__GIVEN EXERCISE__: Reproduce each of the records below verbatim, preserving every line and character without alteration.

########

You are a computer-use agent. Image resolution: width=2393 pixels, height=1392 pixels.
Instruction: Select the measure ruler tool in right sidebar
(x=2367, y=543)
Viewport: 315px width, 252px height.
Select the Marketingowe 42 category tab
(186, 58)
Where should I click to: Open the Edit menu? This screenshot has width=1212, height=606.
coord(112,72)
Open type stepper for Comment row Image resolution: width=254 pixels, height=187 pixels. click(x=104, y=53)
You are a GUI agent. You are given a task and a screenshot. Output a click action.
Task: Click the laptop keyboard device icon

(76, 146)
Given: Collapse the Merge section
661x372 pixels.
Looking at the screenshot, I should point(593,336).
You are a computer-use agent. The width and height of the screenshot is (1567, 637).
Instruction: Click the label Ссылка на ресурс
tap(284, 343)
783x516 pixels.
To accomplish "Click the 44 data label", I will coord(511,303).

########

__EXERCISE OUTPUT__:
You are a computer-use agent. Image resolution: width=2393 pixels, height=1392 pixels.
Instruction: Select the measure ruler tool in right sidebar
(x=2367, y=543)
Viewport: 315px width, 252px height.
Select the Marketingowe 42 category tab
(186, 58)
Where should I click to: Open the Edit menu? This screenshot has width=1212, height=606.
coord(112,72)
Open type stepper for Comment row Image resolution: width=254 pixels, height=187 pixels. click(x=104, y=53)
You are a GUI agent. You are given a task and a screenshot. Output a click action.
Task: Click the laptop keyboard device icon

(76, 146)
Given: Collapse the Merge section
661x372 pixels.
Looking at the screenshot, I should point(593,336).
You are a computer-use agent. The width and height of the screenshot is (1567, 637).
Instruction: Click the label Ссылка на ресурс
tap(284, 343)
783x516 pixels.
To accomplish "Click the 44 data label", I will coord(511,303).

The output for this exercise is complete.